Memories of Moscow

A Russian proverb says, "To live a life is not as simple as crossing a field." Or, crossing a field can be far more complicated than it would seem to be. Or needs to be. Similarly, Shoot Them in the Cornfields! is an ambitious, poetic production that wants to be about many things, but in the end has too much going on and is more complicated than necessary. This new play by Sophia Murashkovsky tells several convoluted stories, the main one dealing with a young, American Jewish student, Sonya, in Moscow during the turbulent days of the 1991 coup d'état. The play also includes the story of Sonya's Russian grandparents, Yelena and Mikhail Levin, who were arrested and sent to prison in the 1950's by the KGB, ostensibly because they were successful Jewish business owners accused of "entrepreneurialism." Much of this portion takes place during a cruel interrogation of the couple. Other narratives include the Levins' romance during World War II and a subsequent abortion, and the failed love affair of Sonya and a Russian soldier, Dimitri.
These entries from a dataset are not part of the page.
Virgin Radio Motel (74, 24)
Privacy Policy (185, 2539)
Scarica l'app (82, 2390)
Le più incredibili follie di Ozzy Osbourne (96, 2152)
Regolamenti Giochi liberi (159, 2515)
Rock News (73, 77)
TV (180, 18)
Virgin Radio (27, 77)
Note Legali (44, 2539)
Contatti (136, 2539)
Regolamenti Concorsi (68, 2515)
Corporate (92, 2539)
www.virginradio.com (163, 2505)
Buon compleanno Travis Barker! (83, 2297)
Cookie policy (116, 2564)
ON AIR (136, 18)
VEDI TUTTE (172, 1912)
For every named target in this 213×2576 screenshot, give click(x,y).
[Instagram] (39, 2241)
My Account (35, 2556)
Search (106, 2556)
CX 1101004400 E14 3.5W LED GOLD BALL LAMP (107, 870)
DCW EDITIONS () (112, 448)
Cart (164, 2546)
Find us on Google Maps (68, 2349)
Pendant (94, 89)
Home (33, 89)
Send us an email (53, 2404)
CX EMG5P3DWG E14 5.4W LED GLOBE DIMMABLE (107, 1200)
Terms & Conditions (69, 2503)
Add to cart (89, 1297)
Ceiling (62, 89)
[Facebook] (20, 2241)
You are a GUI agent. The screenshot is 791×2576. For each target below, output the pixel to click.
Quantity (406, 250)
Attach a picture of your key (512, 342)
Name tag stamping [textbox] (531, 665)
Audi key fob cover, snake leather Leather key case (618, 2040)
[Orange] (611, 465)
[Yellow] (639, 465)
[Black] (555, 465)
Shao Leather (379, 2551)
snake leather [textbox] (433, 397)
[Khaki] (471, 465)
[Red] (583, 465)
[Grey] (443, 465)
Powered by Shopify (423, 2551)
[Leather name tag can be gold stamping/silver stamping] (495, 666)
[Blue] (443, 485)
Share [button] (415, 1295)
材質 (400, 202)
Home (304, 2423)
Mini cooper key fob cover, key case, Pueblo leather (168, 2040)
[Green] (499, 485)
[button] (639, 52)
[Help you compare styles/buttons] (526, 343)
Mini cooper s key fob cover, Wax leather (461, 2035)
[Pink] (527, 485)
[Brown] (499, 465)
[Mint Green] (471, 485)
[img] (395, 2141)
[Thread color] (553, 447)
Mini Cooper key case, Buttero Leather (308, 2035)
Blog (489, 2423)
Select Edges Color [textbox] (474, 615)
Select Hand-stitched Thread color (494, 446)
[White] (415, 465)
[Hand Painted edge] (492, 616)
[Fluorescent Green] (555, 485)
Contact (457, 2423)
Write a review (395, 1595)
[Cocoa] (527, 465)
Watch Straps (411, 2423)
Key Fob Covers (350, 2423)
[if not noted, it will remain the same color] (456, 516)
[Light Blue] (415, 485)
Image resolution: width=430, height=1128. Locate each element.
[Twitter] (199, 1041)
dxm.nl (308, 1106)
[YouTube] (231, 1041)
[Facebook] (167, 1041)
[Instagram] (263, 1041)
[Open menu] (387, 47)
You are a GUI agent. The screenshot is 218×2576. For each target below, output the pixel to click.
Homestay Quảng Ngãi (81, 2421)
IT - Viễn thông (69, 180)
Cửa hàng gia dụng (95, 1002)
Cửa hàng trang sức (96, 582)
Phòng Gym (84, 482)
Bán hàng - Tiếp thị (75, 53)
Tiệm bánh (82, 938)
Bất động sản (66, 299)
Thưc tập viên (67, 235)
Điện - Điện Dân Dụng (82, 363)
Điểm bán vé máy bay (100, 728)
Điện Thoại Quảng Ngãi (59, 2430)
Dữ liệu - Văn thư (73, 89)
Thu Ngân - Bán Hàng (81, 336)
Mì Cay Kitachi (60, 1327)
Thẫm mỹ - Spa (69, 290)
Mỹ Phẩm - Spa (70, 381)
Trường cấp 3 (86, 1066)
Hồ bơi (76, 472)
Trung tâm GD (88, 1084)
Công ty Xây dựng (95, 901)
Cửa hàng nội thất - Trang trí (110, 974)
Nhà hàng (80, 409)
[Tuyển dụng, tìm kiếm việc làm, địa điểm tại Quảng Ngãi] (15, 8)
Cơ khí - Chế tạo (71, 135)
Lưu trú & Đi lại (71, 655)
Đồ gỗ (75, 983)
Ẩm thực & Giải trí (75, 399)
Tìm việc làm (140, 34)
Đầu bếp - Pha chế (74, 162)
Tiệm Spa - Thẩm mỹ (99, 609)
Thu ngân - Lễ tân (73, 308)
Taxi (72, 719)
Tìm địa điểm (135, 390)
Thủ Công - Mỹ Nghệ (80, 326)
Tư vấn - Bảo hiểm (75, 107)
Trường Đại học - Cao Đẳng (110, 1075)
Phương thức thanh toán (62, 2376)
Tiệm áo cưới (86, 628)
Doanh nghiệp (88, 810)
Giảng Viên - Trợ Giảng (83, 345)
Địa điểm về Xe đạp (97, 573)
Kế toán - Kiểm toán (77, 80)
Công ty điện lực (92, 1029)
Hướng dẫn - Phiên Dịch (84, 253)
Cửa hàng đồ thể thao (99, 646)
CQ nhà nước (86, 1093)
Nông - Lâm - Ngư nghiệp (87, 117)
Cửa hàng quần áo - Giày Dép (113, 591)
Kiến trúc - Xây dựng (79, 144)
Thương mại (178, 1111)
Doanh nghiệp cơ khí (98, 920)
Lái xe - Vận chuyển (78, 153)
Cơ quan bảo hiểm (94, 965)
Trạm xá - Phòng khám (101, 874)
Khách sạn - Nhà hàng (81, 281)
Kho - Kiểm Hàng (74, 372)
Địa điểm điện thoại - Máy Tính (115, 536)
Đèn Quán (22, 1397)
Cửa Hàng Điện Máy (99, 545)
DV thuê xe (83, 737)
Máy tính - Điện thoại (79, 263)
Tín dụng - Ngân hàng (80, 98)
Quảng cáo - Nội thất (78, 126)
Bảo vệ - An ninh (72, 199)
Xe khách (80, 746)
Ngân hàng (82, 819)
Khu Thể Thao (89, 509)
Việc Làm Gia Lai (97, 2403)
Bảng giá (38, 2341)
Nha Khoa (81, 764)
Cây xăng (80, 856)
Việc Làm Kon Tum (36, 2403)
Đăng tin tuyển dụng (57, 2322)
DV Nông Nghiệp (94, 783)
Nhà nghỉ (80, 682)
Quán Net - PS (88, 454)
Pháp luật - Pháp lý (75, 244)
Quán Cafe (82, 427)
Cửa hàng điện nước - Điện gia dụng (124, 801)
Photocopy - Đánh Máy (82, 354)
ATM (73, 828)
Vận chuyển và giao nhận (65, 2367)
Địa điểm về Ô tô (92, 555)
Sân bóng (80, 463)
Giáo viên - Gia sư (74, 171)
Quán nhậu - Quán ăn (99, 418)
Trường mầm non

The title, Shoot Them in the Cornfields!, comes from the midcentury Russian government's practice of murdering mentally retarded citizens. Many were shot in cornfields. The Levins had successfully employed mentally retarded workers who, after the dismantling of the couple's factory, were later executed.

The entire play is performed in a singsong verse that at some points is clever but often detracts from the storytelling, with lines that seem to go far off the narratives in order to keep the rhyme scheme. One interesting effect of the verse is that the language becomes alienating, in a "Brechtian" sense, to the audience; it is different enough that it can never be mistaken for "real" speech. Indeed, the production includes many aspects that could be considered Brechtian. This includes the show's best bit, the second-act opener that features a movie projection where the cast is seen onscreen singing and dancing to "Russianized" versions of American show tunes, with lyrics such as "not a ruble to spare for the Chattanooga choo-choo?" The cast watches itself onscreen, effectively becoming part of the audience.

Yet this playful interlude has elements that are as sinister as they are alienating. The projection is crosscut with words like "desire" and "ambition." At one point, the actors, who are singing over the original soundtrack, hold a note for a startlingly long time, changing its pitch to a deeper, more ominous one midway through. Near the end of the song, the dancing begins to less resemble the innocent tap that accompanies show tunes and becomes more like the marching boots of soldiers going to war. The result is upsettingly appropriate for a production that displays the brutality of an oppressive regime.

With reserve and dignity, Yelena (Carolyn Seiff) aptly plays the Jewish grandmother who perseveres through many hardships. As Sonya, Maila Miller is frenetic and seems nervous onstage. Joey Klein, as Dimitri, the xenophobic Russian boyfriend, has dreamy good looks and an appropriate slyness about him, but often appears stiff. The best performance was by Grant Morenz as the KGB informant Ivan, who is strangely presented as foppishly gay, at once outlandish and threatening.

A major problem was the tech work, which was particularly off during this performance. It was full of mistakes, which could be seen as a deliberately alienating effect, such as lights turning on and off at inappropriate moments, but more likely were ill-timed light cues. In a few moments, the sound cues seemed to be mistimed as well.

The set consists of a simple wooden ramp with a small platform jutting off from either side. This unnaturalistic setting, coupled with the rhyming dialogue, the alienating effects, and the characters' ability to simply "walk" from scene to scene, covering vast distances, eras, and stories, gives the overall production a dream-like effect, where the lines between reality and fantasy are blurred.

Overall, Shoot Them in the Cornfields! is a victim of its own ambitions, and it attempts to do too much. The themes are many: memory, loss of love, Russian nationhood. There are too many plot lines to follow, and some of these are not even resolved in the script. Unanswered questions sprout like fresh stalks of corn: Exactly why does Dimitri suddenly turn on Sonya? Is he dealing drugs or involved in prostitution? Why is Ivan played as gay? What is the purpose of the two girls who begin to fondle each other in the background late in the show?

This is a challenging production that tries to tell the story of an American girl who, by retrieving her family's past, salvages her present. Like memory itself, however, the piece is a muddled thing of conflicting narratives and modes. What results is a confusing collection of assertions, images, and ideas.